Interesting. The design is somewhat similar to how SpiderOak works. They were both created at about the same time, it seems.


Interesting idea, I think most of them allow at least some versioning - whether it's accessible by the user is another story.

My thought would be to store some meta-data on devices about the current version of the file, and just check the remote server for a newer version before it's opened.


SugarSync IMHO takes a backwards approach to syncing. Their original model didn't even include historical versions - wrong way syncs destroyed data! The system works by observing and then replaying the events (file creation, moves, etc.) observed on one device to others.

SpiderOak implements a different approach, having initially built a comprehensive journaling backup. Sync happens as a result of logically combining the journal entries from all available end points. There's no "event replay." The final state for a folder is calculated based based on the user's likely intent from the totality of all actions taken in each folder over time. The set of actions to perform locally on any device is the diff between the calculated end state and the local state.

There are still some good points here. The cross platfrom issues mentioned are subtle. (and SugarSync doesn't even support Linux.) For instance, ":" is a valid character in Mac/Linux filenames but not Windows. And the case sensitivity/insensitivity can create conflicts where they wouldn't otherwise exist.
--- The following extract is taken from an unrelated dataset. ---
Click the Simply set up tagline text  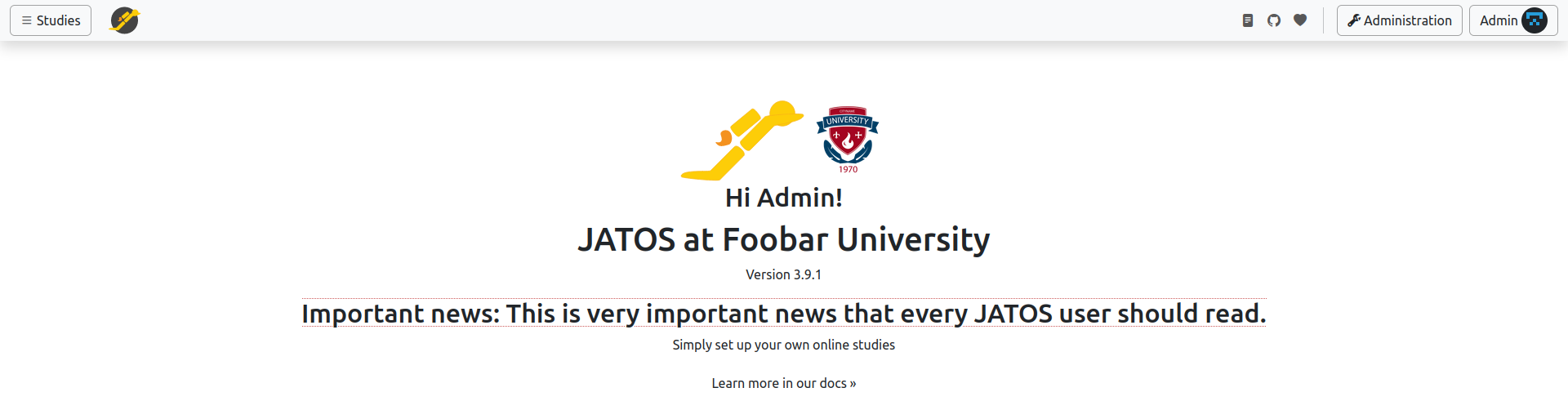(x=784, y=345)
For character encoding, Windows is actually the easiest with Unicode natively stored. Mac and most Linux distros use UTF_8 but there's nothing stopping users from dumping a bunch of filenames with arbitrary heterogeneous encodings all in the same folder.


The single reason why SugarSync listens to filesystem events is to build the journals and then merge them. I am not sure how that is different, and how that wouldn't match the user's likely intent.

You're right about the fact that there wasn't historical versions. But that was a year back. They're here now, have you not seen them?

Unicode encoding is very subtle. The difficulty is that there are several different - but equivalent - unicode encodings for the same strings, and the different filesystems use different normalizations to make sure that they can compare their strings byte-by-byte.


We are working on a syncing product for companies and everything he wrote is spot on.

I would add that file locking issues is also a huge problem even when it comes to a simple conflict resolution.

Throw in case sensitivity issues, among others and yeah, sync is difficult.


Aaaah yes locked files are fun too, I forgot to mention that in the article.


Some day, we'll have IMAP for files and this will all go away.


   Why Sync Is So Difficult ?
2-phase commit uses all or nothing and asynchronous replication does not use it.